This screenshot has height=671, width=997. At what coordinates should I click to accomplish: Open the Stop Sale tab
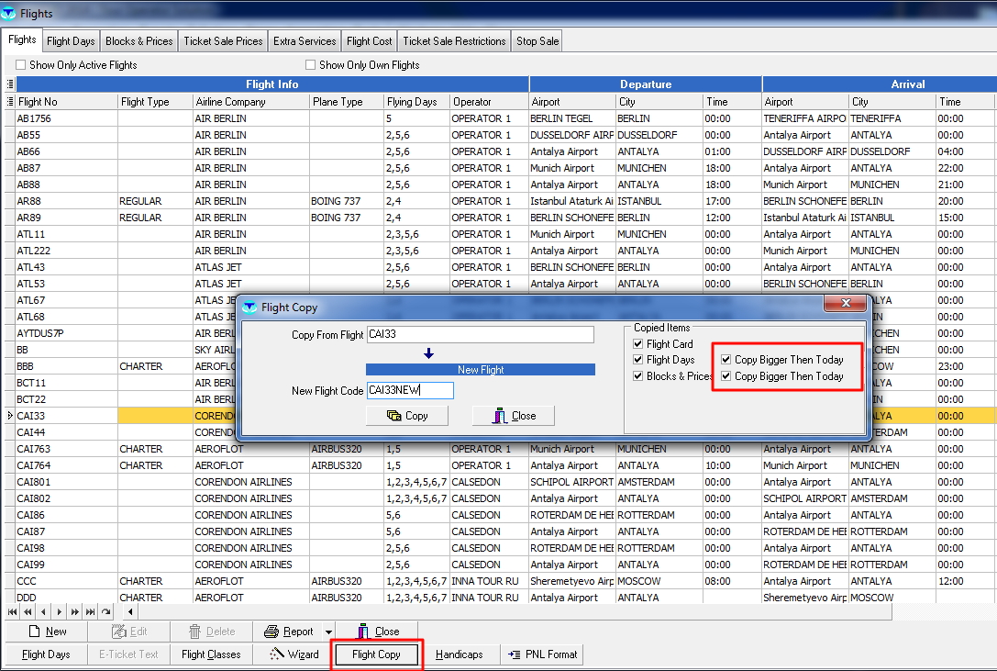tap(537, 41)
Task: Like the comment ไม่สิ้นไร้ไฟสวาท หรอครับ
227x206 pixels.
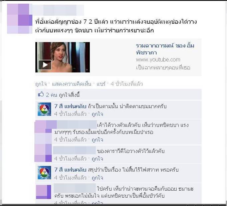Action: [x=97, y=178]
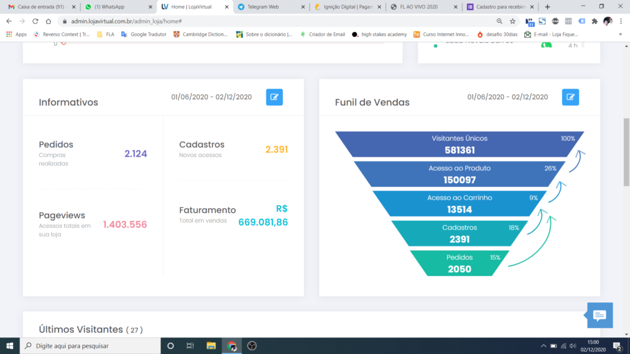Click the page vertical scrollbar

626,141
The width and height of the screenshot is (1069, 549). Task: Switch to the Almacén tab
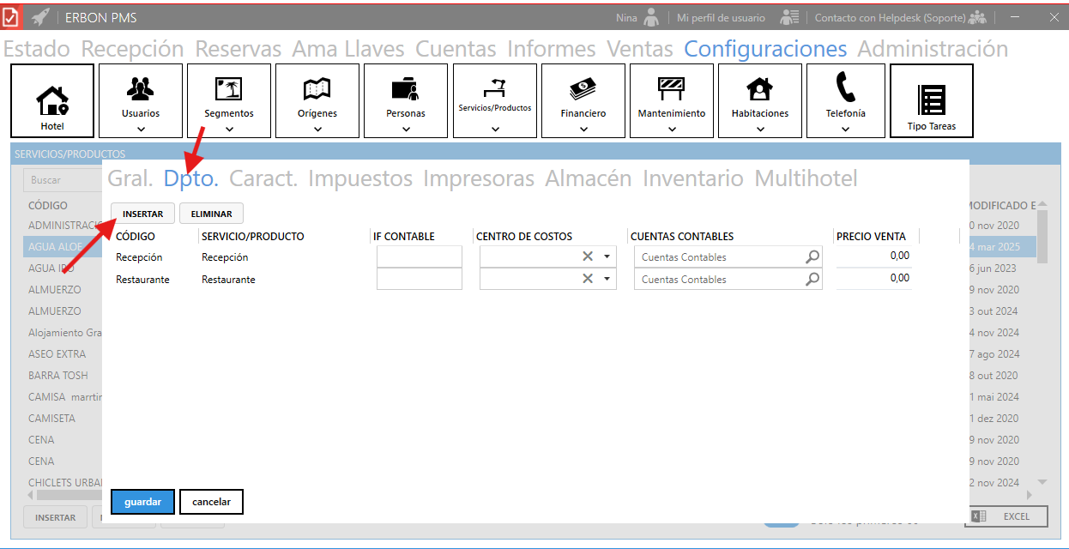pos(588,178)
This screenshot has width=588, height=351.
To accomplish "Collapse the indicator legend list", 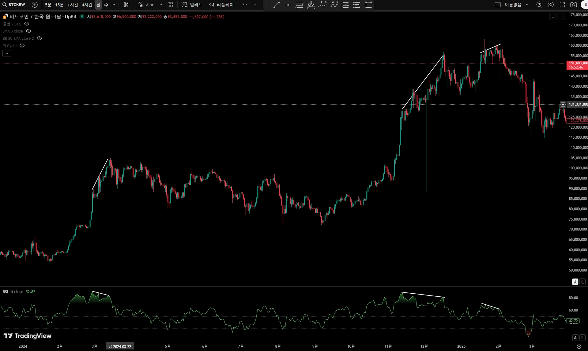I will click(7, 53).
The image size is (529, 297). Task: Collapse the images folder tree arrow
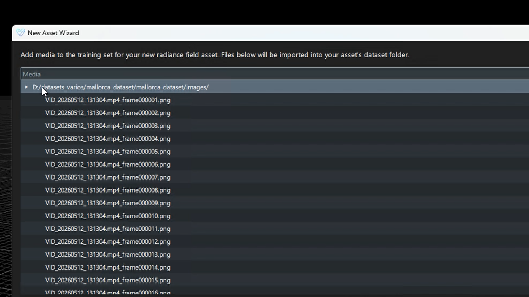(26, 87)
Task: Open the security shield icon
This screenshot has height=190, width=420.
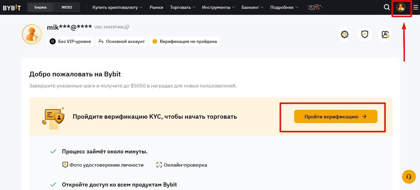Action: coord(365,34)
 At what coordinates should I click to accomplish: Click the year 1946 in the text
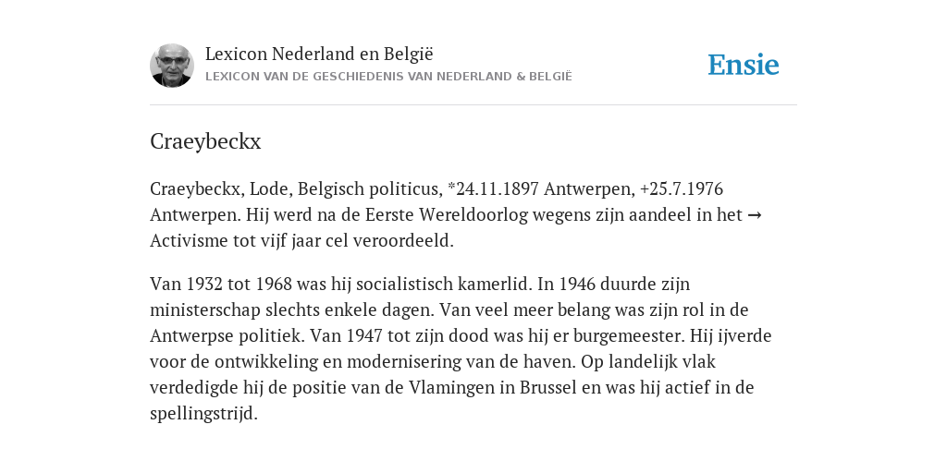578,285
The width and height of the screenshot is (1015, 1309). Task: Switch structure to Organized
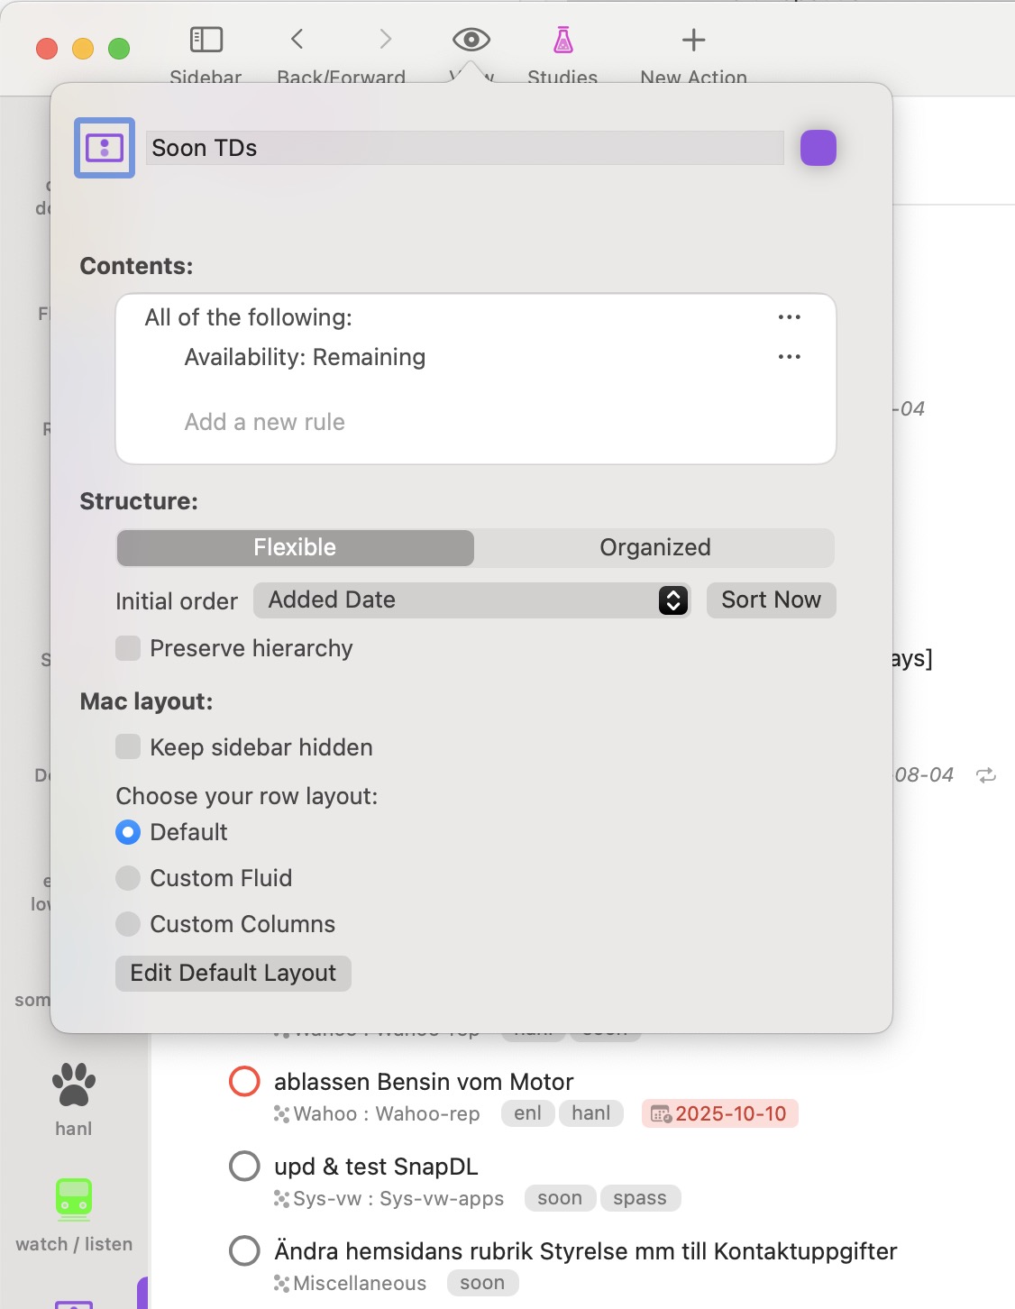point(654,547)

§

**PROBLEM TO WORK ON**: Return the lines unchanged, from the line containing "At what coordinates should I click to accomplish: Click" through the last line of the items, including both ends. Leave the pictures out of your answer.

**COMPLETE ANSWER**:
 At what coordinates should I click to accomplish: Click the year 1946 in the text
578,285
The width and height of the screenshot is (1015, 1309). Task: Switch structure to Organized
point(654,547)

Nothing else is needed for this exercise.